Qualquer semelhança com a realidade é pura coincidência.
Devia ser noite, talvez já madrugada. Os carros devem ter
passado pelo acidente da mesma forma que passam pelos meninos dormindo nas
ruas, indiferentes. Mais uma batida. Só que naquele dia, quem estava dirigindo
era um menino especial. O menino, assim como muitos da sua idade, havia bebido.
Uma, duas, várias. Acontece. Já fomos adolescentes e também já bebemos um dia.
Ele saiu de alguma festa e decidiu dirigir.
E foi ali, naquela decisão que cometeu o acidente. Talvez
não batesse o carro. Quem sabe não atropelasse ninguém. Ou nem chegaria em
casa. Dirigiria com cuidado mas o álcool, o “verdadeiro” culpado o
entorpeceria, acalmaria seus olhos e descansaria seu corpo num canto sujo de
asfalto, ao lado de um muro e um carro despedaçado. Como saber?
Mas o menino era especial. Ele sabia tudo. Tinha a idade da
razão. Comigo isso não acontece, diria ao amigo “medroso”.
Mas aconteceu, ou pelo menos na teoria. O carro foi mais
rápido que o farol que insistente, continuou vermelho mesmo depois do menino
mandar abrir. Ele passou. Passou por cima de outro carro. Um motorista
ignorante, acreditou estar seguro ao atravessar um cruzamento iluminado pela luz
verde.
O menino com quem nada poderia acontecer levou um susto. Um
pesadelo batendo na porta errada.
Mas o que fazer quando no meio da noite um menino especial
tem um sonho ruim? Claro, clamar seu pai. O pai do menino era um homem sério, um
desembargador. Já nasceu com “caráter ”. Homem determinado e sem vícios, nunca
teve. Não ha de ter vivido uma adolescência regada a cervejas e muito menos
algum cigarro enrolado em palha e com recheio duvidoso. Não, ele não. Isso era coisa
de delinquente, de bandido e isso ele nunca foi. Lugar de bandido, costumava
dizer, era na cadeia, ao lado de criminosos.
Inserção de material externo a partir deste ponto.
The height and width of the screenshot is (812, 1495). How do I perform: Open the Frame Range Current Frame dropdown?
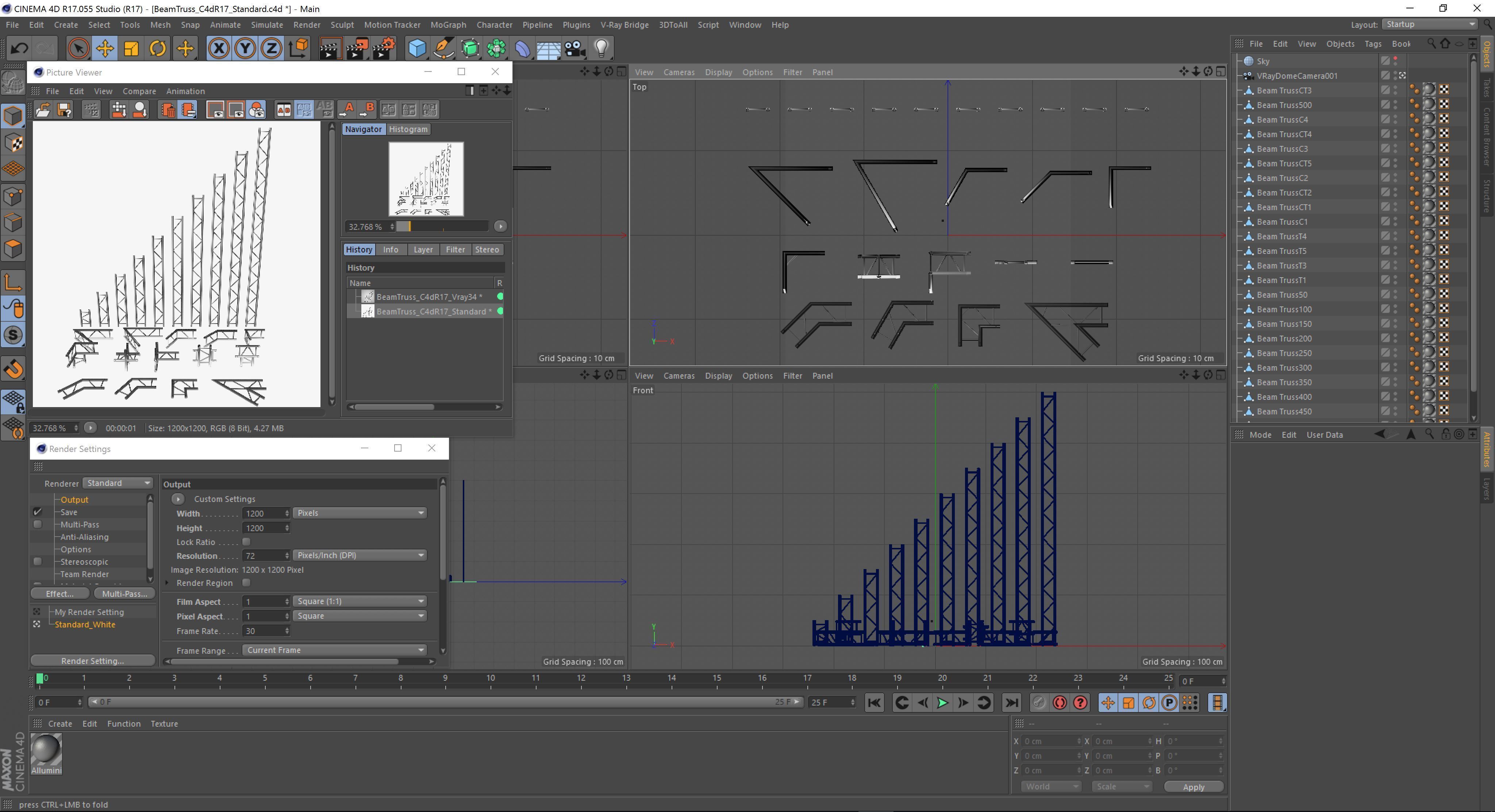(x=334, y=650)
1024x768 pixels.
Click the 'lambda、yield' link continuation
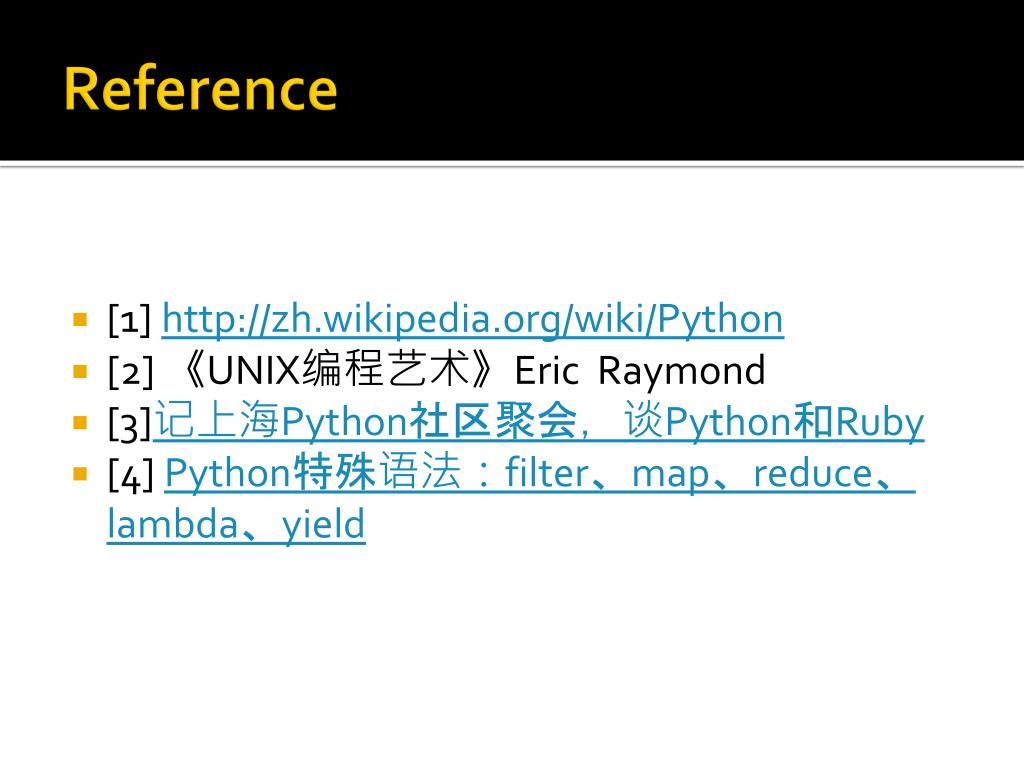point(236,524)
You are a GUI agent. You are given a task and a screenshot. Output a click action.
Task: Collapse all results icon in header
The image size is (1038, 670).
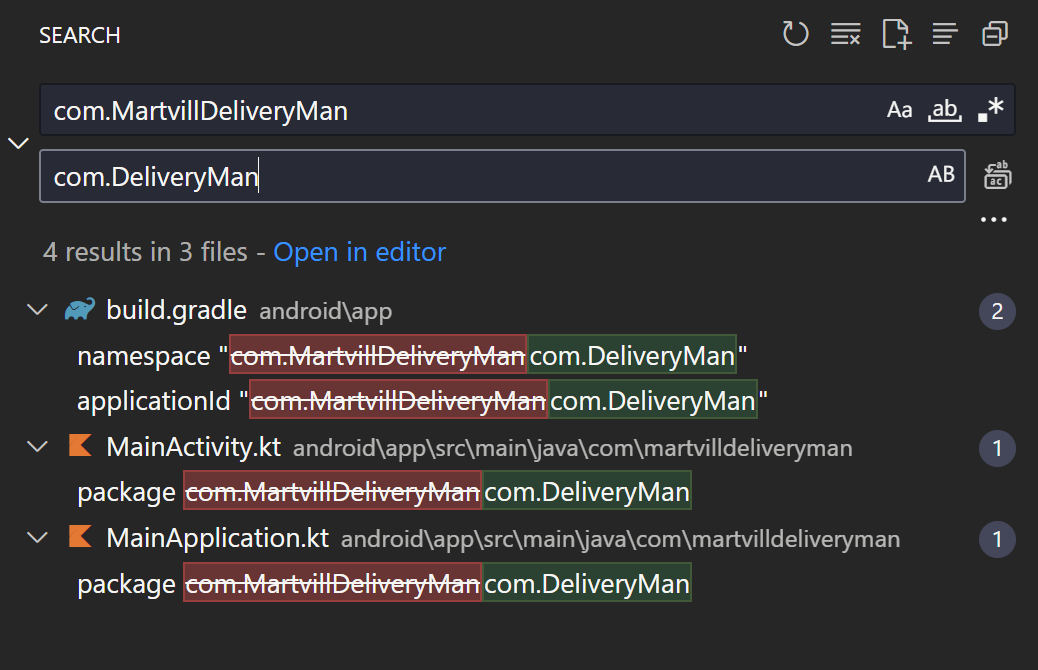[x=994, y=35]
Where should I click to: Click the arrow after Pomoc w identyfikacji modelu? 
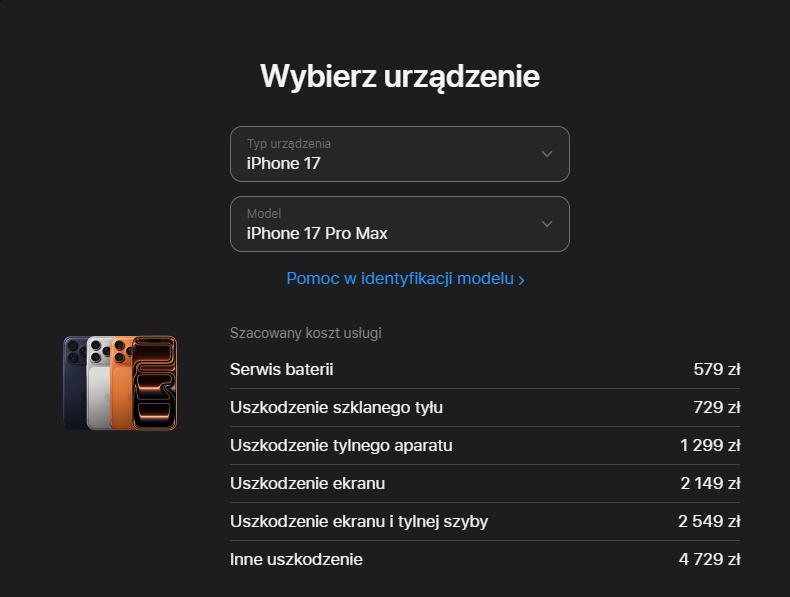(x=521, y=280)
Foi assim que o nobre desembargador cresceu até chegar à sua
sala com paredes cobertas por fotos em que abraçava alguma personalidade,
também respeitável. O ar condicionado deveria ser forte para não suar no
colarinho apertado da camisa feita sob medida e com iniciais bordadas em tom
grafite, sóbrio.
Foi tudo muito rápido. Sonhos são rápidos. O menino ligou. A
camisa estava no encosto da cadeira de couro, bem ao lado do copo de whisky. O
desembargador bebia, mas apenas socialmente. Apagou o cigarro no cinzeiro de
bacarat e antes de acordar a mulher adormecida de lado, vestiu a camisa e foi
acudir o filho.
Deveria ser rápidos e nada teria acontecido. O pesadelo
voltaria para as profundezas da imaginação.
Os policiais chegariam, mas eles já haveriam sumido, como manda o código
dos homens e meninos especiais.
Um amigo do menino conversou com o policial que reconheceu logo
o nome do homem. Sim, era ele, o respeitável desembargador, responsável pela
proibição de uma absurda marcha da maconha, onde meninos e homens ordinários
tentavam defender a legalização de uma droga absurda.
Chegou em casa, guardou as chaves e foi para o escritório,
onde outro copo, outra camisa e outro documento o esperava com a calma que todo
homem de respeito merece.
5 comentários:
....
já passamos por algo parecido. Aconteceu com o meu espelho.
Bela crônica, Gio!! Quase um conto. Parabéns!!
Vc conseguiu passar todo o cinismo e hipocrisia que reinam nessa sociedade brasileira.
bj
Pedro, sempre que leio algum comentário seu, corro lá em sua antiga "casa" torcendo para seu blog ter voltado à vida, mas nada. Um dia ainda terei a boa surpresa de encontrar a casa de roupa nova e flores na janela.
Julio, obrigada por seu comentário, essa sociedade em que vivemos é boa mesmo para fazer filmes de mafia e escrever contos absurdos. A realidade é cruel.
Sandro, obrigada, seus comentários são sempre muito bem vindos,
beijos a todos e até mais
Muito boa crônica Giovanna!!Queremos mais!!